5/12/09

"From fossil to fossil, Dust to dust, I'll see you all in the earthy crust."

My grandmother died today.  I feel the same as I did yesterday.  I mean it wasn't a surprise. Even so...
I live 2,000 miles away.  I visited a couple of weeks ago.  I saw her right before she died,  I knew when I left that it was the last time I would ever see her.  
My girlfriend left at 9 AM for Cali this morning.  After she left I logged onto my computer and my sister in law sent me an I.M.  She said : "Are you OK?  Are you coming in?"  I knew right then that my grandmother was dead.   I immediately called my mother and it was confirmed.  
So, here I am alone with this.  I am actually calm.  My TS has been at its worst lately.  But not now.  I am calm.  No sounds and no one to here them, regardless.  Apparently, the passing of a life does not stress me out.  It does the opposite.  I have been very stressed lately.  I lost my job and am not seeing a new one on the horizon.

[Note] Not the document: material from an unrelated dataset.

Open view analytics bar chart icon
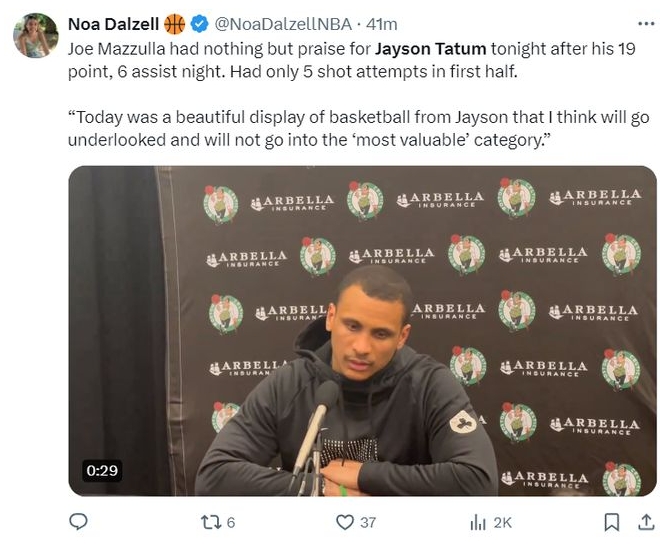 click(x=478, y=522)
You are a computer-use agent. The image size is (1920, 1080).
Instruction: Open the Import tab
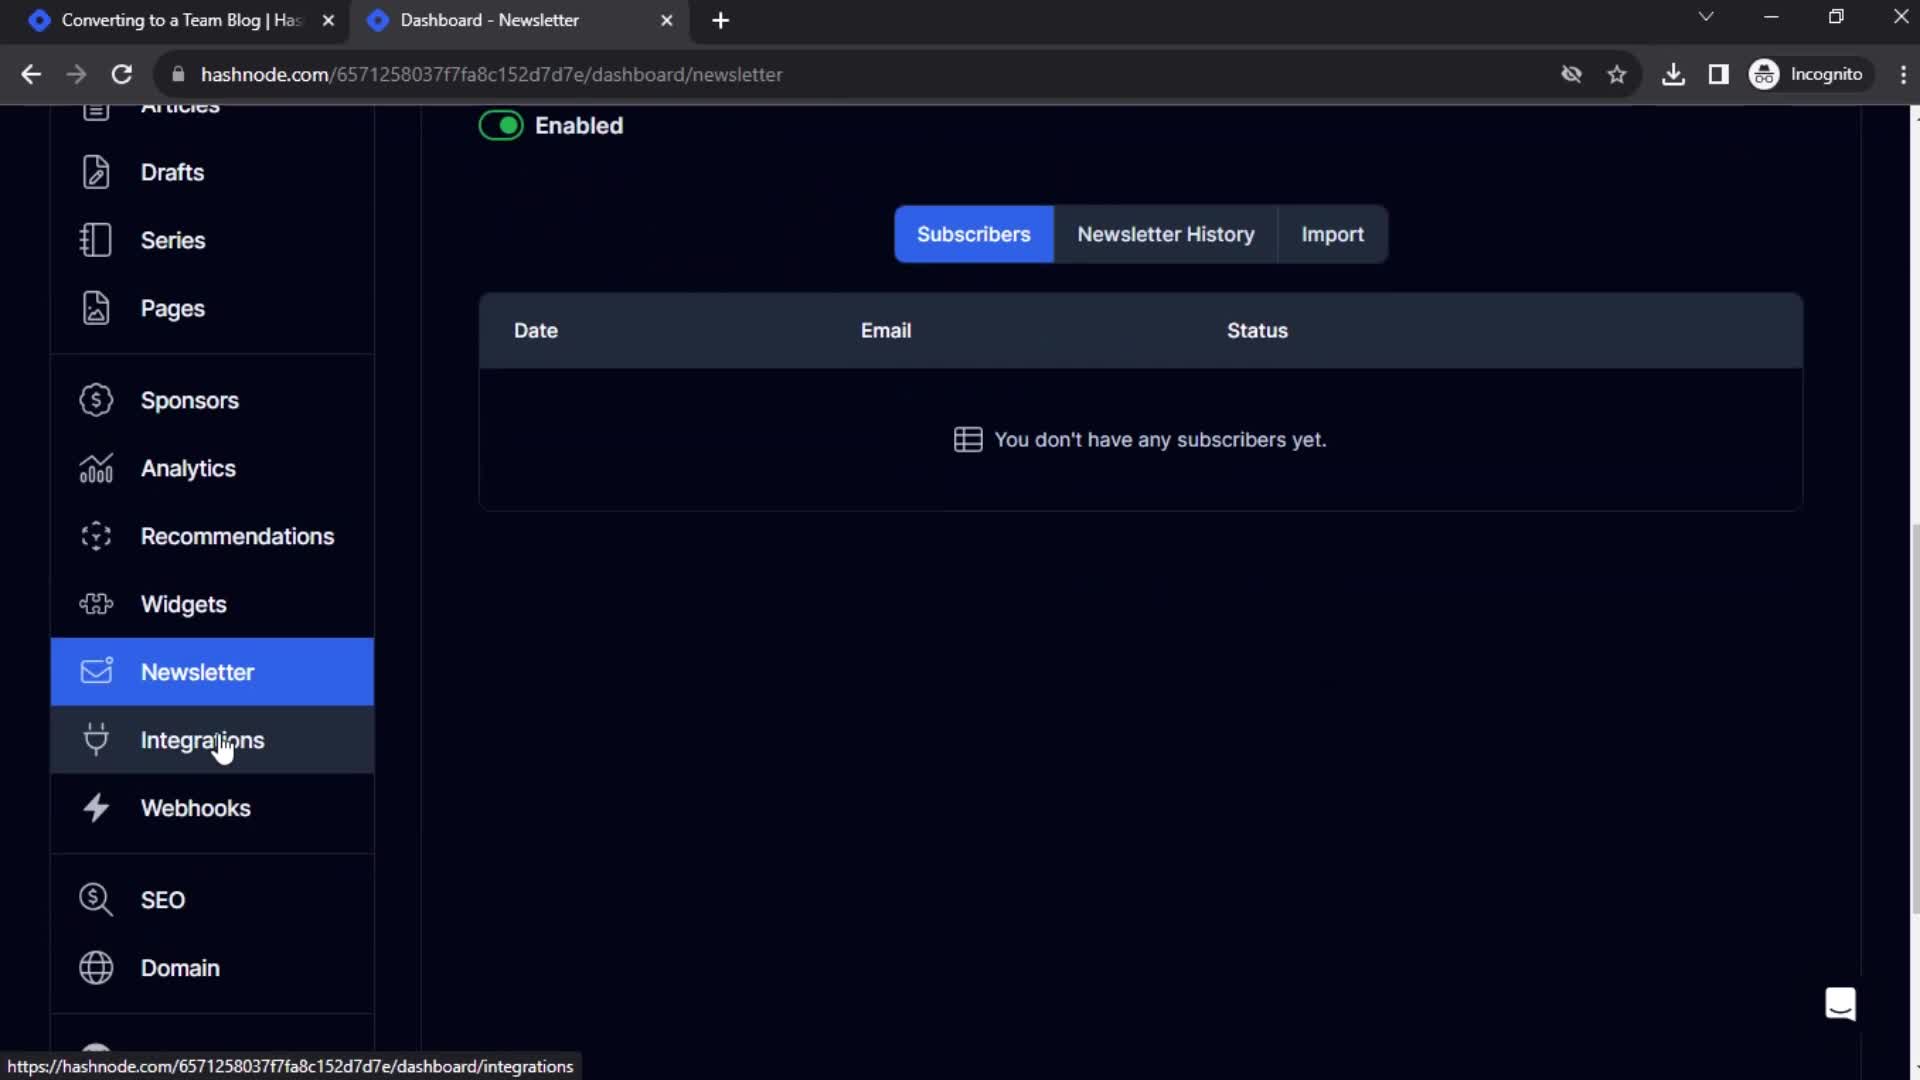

Yet...Grandma dies and I am more calm than I have been.  Maybe I am relieved.  I went to NY to visit .  I had a week off from work and I knew she was in bad shape so I visited.  The day I saw her in her apartment in Queens freaked me out.  She looked really bad.  The last time I saw her a few months before she was walking and talking and joking.
I stood outside her apartment building and her nurse pulled up with grandma in a wheelchair, head down and hair gray.  I had no idea she looked so bad.
The next day as I was driving in to Queens to see her, I called and the nurse told me she just called an ambulance.  The next three visits were in the hospital.  I said goodbye and left.
I am alone in my house.  I am not as sad as one would think.  I don't know how to be.  My tics were so bad this week.  I mean, to the point where I didn't give a fuck who heard them.  I was ticcing it up.  
My girlfriend and I had a friend over last week.  We were sitting on the couch, watching T.V. and said friend said to me: "Are you aware of the sounds you're making?"
My heart sank.
Fuck!  I thought I was being quiet.  Hell, I was trying hard to be so. OK.  So, she heard me.  Big deal.  I said, "Of course."  That drives me nuts.  I mean, if someone notices your tics; fine.  But to insinuate that you are unaware of the noises your are making for all to hear, including yourself, is insulting!  Yes! I know I am making noises.  Do you not think I can hear them, too?  I am closer to them than you are!
Gladly, it ended there.  I don't mean the vocal tics.  I mean the comments on them from the gallery.  
And as the week went on, the vocals got worse.  I was just letting them fly around my girlfriend. More so than ever before.  She says nothing, though.  She knows I am doing something.  I am not sure she knows what.  Maybe I should just tell her.  She should know.
And so that was last week.  I fly to NY tomorrow and the funeral is the next day.  I can almost guarantee my tics will be on full display.  We'll see.

2 comments:

Sue Jones said...

Sending you hugs and strength darling

Anonymous said...

Sorry to hear about your loss. Glad to see you writing again.